▶ [Stored data]:
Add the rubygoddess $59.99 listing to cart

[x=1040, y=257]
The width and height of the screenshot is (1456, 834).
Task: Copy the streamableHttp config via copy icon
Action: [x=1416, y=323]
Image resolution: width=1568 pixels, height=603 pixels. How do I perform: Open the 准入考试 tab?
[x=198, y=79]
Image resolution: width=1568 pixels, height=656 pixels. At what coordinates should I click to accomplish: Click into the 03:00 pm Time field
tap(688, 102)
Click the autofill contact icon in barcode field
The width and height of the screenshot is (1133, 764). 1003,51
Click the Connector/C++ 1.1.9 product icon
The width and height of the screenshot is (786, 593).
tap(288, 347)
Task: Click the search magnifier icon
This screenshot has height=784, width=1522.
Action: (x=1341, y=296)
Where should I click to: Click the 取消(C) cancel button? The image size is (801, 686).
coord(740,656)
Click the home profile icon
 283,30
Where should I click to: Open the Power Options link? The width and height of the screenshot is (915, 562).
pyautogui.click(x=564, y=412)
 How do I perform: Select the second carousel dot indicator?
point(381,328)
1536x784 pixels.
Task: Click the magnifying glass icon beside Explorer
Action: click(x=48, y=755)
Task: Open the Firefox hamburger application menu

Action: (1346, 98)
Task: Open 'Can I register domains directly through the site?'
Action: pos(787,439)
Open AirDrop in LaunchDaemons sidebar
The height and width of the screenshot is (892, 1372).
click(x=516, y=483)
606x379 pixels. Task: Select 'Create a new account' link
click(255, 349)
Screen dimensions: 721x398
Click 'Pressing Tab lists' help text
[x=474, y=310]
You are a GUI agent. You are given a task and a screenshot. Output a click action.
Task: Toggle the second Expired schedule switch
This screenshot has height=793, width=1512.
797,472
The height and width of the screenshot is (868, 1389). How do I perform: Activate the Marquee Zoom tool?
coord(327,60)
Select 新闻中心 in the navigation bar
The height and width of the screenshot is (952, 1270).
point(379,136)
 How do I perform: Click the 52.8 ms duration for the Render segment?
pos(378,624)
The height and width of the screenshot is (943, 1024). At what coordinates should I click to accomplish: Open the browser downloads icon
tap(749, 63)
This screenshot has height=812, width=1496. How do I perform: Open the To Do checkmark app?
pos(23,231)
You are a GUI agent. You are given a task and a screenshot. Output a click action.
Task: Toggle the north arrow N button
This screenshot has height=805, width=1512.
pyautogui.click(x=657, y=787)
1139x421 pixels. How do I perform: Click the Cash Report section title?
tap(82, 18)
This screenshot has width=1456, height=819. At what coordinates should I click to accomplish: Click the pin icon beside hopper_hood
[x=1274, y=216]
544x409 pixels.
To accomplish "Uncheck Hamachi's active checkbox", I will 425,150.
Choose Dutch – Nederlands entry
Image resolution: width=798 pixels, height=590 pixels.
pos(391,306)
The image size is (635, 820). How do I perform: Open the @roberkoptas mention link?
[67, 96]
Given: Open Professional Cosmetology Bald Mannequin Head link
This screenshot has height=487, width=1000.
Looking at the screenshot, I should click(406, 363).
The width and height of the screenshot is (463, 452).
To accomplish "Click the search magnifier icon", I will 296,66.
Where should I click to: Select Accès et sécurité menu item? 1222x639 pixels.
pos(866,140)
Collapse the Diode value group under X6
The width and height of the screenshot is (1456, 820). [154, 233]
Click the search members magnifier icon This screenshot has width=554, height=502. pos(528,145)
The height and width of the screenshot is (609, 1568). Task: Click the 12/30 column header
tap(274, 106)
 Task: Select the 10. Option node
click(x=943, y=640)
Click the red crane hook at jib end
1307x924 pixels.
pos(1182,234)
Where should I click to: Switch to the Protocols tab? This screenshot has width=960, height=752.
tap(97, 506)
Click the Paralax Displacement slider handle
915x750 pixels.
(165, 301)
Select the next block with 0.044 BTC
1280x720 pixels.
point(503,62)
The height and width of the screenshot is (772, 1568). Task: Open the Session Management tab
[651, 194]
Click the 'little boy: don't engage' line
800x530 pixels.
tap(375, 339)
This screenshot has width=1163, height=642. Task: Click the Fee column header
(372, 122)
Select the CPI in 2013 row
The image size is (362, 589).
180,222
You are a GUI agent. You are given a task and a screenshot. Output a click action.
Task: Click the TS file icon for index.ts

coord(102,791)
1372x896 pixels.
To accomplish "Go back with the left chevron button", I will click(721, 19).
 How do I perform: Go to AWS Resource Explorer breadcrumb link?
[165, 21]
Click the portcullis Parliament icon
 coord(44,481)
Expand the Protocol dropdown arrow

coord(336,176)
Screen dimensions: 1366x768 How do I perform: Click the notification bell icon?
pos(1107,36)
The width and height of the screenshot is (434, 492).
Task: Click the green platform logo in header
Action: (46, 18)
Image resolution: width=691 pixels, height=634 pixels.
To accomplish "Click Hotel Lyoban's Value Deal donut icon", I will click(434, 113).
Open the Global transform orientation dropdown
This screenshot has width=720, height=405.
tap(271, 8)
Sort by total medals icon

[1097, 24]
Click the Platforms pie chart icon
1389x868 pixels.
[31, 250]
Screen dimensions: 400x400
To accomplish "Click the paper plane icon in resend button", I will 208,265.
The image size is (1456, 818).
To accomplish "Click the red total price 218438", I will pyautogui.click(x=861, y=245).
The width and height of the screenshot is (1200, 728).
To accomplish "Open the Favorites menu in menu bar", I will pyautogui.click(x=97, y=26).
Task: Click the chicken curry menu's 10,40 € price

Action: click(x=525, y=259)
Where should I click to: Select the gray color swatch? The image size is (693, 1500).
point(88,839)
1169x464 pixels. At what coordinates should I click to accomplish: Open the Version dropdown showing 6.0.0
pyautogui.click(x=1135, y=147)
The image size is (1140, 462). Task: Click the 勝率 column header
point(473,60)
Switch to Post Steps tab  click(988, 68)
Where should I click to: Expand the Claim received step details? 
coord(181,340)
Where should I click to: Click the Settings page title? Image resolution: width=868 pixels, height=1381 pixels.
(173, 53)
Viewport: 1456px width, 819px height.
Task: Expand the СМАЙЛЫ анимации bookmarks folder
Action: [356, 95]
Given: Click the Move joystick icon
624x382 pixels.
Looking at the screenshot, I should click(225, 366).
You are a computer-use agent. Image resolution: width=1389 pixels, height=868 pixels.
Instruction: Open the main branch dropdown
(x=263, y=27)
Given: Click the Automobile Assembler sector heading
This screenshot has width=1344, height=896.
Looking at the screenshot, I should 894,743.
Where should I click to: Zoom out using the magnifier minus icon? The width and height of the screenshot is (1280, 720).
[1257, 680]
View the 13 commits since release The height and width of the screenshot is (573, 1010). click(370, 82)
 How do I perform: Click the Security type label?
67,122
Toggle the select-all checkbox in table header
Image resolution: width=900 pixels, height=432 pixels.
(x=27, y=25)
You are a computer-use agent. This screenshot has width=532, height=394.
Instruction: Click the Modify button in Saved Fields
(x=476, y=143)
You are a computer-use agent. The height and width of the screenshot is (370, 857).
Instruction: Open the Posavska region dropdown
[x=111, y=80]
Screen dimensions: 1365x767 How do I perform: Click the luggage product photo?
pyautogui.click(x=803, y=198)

▶ [Aim of the exercise]: Convert the entries from the line containing "Screen dimensions: 1365x767" through the end of the entries into a JSON list of strings, one string per line, including both ends and omitting blank lines.

▶ [Completed exercise]:
[
  "Screen dimensions: 1365x767 How do I perform: Click the luggage product photo?",
  "pyautogui.click(x=803, y=198)"
]